Fen – Dustwalker

Named after The Fens, a marshy region of eastern England, the post-rock meets occasional black outfit Fen emerged from the UK black metal scene in 2009 with their critically acclaimed debut Malediction Fields. Blending Enslaved inspired progressive riffs with a melodic airy soundscape proved to be quite a potent combination and really put Fen on the proverbial map almost overnight. Their follow-up, 2011′s Epoch, was somewhat darker in spirit but pulled back on the blackended raw nature of their debut for a more subdued affair. Unfortunately, because Epoch was designed as a holistic offering and not as eight discrete tracks, songs had a tendency to bleed into one other causing them to lose a bit of their identity. So despite containing some exceptionally beautiful moments, Epoch had a somewhat amorphous quality to it that had some listeners feeling a bit lost. Even the band conceded this point.

What’s interesting is that as soon as Epoch was released, writing immediately began for a new album which sought to rectify some of these issues.

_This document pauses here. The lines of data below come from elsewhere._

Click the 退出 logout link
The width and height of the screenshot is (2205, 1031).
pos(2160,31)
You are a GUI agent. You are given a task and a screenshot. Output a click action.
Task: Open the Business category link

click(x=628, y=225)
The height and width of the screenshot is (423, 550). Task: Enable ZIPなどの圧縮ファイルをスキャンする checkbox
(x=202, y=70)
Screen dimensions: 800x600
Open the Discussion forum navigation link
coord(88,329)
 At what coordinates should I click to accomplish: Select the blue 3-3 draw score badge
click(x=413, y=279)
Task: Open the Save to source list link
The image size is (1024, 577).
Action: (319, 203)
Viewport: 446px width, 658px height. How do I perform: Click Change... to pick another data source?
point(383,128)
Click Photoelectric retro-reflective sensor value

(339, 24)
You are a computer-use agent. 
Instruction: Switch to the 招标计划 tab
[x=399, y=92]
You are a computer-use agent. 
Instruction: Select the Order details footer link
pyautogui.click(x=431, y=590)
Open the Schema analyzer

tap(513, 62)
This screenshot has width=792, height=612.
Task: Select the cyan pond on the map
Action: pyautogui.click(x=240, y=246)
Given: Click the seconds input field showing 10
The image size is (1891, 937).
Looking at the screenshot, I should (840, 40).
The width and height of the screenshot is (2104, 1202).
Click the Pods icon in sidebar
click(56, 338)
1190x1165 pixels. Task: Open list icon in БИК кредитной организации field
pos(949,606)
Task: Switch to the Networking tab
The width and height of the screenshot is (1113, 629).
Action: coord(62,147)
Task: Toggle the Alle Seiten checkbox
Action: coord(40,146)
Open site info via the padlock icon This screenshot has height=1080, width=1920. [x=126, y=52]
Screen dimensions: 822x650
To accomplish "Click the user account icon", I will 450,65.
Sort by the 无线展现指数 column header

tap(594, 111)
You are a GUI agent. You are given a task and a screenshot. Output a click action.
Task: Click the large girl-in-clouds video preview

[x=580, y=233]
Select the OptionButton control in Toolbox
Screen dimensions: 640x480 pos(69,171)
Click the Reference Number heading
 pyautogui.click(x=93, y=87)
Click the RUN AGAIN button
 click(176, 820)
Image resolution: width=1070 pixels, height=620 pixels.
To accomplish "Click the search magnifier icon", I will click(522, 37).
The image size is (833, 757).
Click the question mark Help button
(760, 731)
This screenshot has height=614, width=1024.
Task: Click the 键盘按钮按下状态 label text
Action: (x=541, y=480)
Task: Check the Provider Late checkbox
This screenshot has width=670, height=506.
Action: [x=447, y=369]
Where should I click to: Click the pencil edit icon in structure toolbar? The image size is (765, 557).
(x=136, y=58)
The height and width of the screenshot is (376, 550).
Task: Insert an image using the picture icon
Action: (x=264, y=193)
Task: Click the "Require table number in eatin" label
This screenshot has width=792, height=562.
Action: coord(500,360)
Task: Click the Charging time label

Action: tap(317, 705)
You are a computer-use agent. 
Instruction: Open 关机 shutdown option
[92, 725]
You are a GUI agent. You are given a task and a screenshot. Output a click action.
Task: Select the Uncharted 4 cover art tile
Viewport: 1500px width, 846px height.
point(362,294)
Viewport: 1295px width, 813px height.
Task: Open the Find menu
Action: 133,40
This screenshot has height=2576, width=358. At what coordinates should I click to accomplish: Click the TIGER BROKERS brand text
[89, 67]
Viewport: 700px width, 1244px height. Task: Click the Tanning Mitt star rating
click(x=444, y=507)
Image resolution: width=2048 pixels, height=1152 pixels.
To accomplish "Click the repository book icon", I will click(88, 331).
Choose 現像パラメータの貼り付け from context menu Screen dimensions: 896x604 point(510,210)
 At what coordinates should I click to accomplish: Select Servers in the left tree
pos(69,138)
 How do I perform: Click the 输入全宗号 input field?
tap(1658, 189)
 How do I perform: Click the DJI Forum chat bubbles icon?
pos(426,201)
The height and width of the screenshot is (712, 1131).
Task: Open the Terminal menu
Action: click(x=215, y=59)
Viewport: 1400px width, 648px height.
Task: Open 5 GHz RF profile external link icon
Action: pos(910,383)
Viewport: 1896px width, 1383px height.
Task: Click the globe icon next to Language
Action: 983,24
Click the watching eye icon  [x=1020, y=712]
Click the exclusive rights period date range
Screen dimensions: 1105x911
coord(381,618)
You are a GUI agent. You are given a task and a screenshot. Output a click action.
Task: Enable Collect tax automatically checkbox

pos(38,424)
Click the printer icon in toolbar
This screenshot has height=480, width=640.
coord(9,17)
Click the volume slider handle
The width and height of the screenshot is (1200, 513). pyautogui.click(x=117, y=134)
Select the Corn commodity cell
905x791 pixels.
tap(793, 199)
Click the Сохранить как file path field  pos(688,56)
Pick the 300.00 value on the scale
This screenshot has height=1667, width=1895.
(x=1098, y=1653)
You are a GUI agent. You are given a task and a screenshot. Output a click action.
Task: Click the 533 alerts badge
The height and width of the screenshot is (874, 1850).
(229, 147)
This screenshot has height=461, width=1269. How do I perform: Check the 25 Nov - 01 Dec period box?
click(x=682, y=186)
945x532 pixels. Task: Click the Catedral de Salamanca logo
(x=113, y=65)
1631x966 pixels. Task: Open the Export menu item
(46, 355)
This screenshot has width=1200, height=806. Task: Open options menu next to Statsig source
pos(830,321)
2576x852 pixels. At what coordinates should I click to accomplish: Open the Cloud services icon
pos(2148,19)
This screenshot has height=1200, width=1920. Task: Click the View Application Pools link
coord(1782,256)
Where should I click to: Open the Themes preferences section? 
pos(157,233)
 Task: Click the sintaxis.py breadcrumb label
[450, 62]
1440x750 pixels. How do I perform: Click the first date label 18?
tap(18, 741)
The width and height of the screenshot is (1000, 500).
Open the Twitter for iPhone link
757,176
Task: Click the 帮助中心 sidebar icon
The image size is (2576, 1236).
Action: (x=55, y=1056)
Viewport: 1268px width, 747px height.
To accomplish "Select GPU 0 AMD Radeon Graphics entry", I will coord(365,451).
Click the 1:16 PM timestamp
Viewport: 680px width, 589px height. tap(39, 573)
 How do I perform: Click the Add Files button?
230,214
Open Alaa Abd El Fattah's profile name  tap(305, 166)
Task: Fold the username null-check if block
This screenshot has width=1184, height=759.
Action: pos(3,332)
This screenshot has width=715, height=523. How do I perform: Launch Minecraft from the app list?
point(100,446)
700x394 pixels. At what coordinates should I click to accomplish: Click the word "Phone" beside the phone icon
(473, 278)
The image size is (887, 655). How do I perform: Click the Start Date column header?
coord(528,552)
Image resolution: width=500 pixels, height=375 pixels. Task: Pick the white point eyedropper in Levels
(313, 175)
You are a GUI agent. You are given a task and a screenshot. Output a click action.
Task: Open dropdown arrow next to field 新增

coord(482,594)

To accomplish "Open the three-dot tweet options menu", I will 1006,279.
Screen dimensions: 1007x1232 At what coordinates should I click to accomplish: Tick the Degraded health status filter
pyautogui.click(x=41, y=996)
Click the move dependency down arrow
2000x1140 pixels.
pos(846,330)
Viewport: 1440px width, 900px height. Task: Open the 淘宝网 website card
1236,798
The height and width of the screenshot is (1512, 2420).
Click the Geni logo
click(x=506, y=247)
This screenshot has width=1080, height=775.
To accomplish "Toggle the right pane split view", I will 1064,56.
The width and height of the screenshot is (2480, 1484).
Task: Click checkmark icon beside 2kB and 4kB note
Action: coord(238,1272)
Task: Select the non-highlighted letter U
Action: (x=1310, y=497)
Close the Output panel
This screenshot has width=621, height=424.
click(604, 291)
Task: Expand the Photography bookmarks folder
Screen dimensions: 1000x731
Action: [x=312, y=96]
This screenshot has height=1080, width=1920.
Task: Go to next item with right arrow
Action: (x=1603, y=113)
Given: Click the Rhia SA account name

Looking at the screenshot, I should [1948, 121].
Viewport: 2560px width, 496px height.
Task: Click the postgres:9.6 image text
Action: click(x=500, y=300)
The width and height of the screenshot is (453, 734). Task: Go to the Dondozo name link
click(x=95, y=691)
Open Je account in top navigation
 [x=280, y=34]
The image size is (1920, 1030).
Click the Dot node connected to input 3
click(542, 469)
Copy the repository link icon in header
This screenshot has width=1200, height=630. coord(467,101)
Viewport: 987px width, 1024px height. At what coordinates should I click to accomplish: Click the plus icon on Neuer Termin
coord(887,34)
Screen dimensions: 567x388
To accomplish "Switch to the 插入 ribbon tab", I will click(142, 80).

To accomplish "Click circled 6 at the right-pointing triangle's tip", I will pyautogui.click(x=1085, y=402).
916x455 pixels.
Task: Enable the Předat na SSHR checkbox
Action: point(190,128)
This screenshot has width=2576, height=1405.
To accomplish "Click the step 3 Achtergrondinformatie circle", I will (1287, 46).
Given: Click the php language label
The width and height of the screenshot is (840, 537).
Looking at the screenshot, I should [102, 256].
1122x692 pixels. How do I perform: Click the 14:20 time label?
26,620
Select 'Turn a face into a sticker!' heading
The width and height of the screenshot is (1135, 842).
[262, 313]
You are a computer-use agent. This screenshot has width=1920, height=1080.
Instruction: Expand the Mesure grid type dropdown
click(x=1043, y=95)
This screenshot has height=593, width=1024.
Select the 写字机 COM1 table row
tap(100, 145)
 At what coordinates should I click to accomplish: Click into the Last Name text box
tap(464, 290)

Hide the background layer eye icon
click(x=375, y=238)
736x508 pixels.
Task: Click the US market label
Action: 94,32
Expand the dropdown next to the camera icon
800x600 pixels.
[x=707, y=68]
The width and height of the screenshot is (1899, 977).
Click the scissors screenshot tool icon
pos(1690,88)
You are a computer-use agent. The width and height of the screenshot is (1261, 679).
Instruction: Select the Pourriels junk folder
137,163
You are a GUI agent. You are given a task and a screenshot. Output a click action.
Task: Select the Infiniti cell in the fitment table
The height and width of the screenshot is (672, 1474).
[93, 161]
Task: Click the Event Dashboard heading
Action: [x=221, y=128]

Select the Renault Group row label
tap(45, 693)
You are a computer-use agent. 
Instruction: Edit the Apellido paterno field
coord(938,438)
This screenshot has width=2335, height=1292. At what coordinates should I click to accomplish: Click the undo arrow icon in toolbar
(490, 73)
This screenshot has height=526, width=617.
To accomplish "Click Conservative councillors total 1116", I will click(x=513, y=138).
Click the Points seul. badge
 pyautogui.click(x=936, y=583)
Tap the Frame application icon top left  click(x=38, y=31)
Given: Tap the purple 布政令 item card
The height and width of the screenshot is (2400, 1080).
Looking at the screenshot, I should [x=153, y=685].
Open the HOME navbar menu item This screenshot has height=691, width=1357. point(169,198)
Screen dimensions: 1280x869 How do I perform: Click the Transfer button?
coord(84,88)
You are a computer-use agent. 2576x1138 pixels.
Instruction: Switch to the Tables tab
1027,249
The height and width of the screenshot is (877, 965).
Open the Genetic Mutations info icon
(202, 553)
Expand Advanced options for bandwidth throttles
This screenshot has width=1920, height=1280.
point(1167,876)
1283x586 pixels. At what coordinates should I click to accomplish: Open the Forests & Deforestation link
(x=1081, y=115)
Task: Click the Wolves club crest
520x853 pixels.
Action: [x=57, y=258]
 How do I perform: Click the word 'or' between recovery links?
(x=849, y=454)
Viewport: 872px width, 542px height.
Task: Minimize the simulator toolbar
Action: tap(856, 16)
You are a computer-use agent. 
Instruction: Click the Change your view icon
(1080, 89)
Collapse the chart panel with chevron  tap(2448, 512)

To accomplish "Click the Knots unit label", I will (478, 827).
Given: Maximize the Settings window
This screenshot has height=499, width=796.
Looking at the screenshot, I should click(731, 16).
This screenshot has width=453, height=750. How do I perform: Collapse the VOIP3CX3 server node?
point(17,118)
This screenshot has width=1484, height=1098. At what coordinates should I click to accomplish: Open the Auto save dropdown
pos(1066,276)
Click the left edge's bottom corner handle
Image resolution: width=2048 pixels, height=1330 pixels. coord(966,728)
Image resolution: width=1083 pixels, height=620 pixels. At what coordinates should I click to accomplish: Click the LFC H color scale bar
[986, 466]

The culmination of this effort is their latest offering, Dustwalker. Does it succeed? Yes it does, but with a catch: Dustwalker, as the album title eludes to, explores even further the band’s post rock inklings and dreamy thematic arrangements, moving yet another nudge further away from their humble black metal beginnings. If you are looking for another Malediction Fields, this isn’t it, caveat emptor. Instead Dustwalker is a direct outgrowth of Epoch and refines not revolutionizes their core sound. But thankfully this time out, songs have a real identity to them and truly capture the spirit of the wetlands Fen was conceived from, brooding yet mysteriously beautiful.

Despite what I’ve told you thus far, opener and highlight “Consequences” pays immediate homage to their blackend roots with raspy vocals followed by a fair amount of blast beats and tremolo picking. You are then immediately captivated by Grungyn’s bass playing which provides the backbone for this 12+ minute epic. The zenith occurs right around the 7 minute mark, with a breakdown that bridges into a musical clearing where all the raw energy built up just softly fades away. Really beautiful stuff and probably my favorite Fen song to date. But even though “Consequences” is a must listen, it’s the next track, “Hands of Dust,” that really sets the tone for the rest of the album. The song begins with a beautiful melody where guitars dance around each other creating an ethereal atmosphere that has a real sense of fragility to it. Eventually it evolves or in some ways devolves into fiery black metal orthodoxy, with The Watcher almost screaming in agony at times.

“Spectre” immediately dives into full blown post-rock with more fantastic bass acting as a wonderful contrast to the Pink Floyd guitars and sound effects. The song eventually reaches its climatic shift right around the 8:00 mark where it picks up some steam to carry us to the end. “Reflections” is a short introspective interlude that ushers in the other major album highlight, “Wolf Sun.” A catchy 7 minute little (!) diddy that instantly grabs your attention and keeps you engaged throughout. The breakdown before 3:00 is spellbinding and definitely showcases Fen’s superb craftsmanship.

The album ends with two more atmospheric behemoths, “The Black Sound” and “Walking the Crowpath.” Ironically, “The Black Sound” is somewhat subdued and never really plateaus. Even with The Watcher growling at you, the music never really lashes out, but rather serves to provide pure dark ambiance. The album’s finality, “Walking the Crowpath,” returns to the bog with furious tremolo picking and a mid-section filled with Agallochian sounding monologue. Its an intense ending to an overall very enjoyable listening experience.

Dustwalker was recorded at Two Harts Studios by Barry Haynes and mixed/mastered at Shockwave Studios by leader guitarist and vocalist The Watcher. What happened? As I stated above, the bass guitar is really the true and only highlight of the mix. But I am really at a lost on what The Watcher was trying to accomplish here given the melodic nature that underscores every track. The songs have a somewhat muffled sound where the music almost feels distant and removed. And because of the copious amount of dynamic compression applied, the drums are just completely drowned out, they literally feel faded in the mix which just sounds weird. Where Dustwalker improved upon Epoch musically, it took a step back production wise.

Other than some production mishaps, this is still a step up from their last full length and firmly establish Fen’s position as one of UK’s top black metal outfits. Dustwalker is intense, dreamy, yet haunting and at times, even spiritual. For fans of Epoch, this is your album.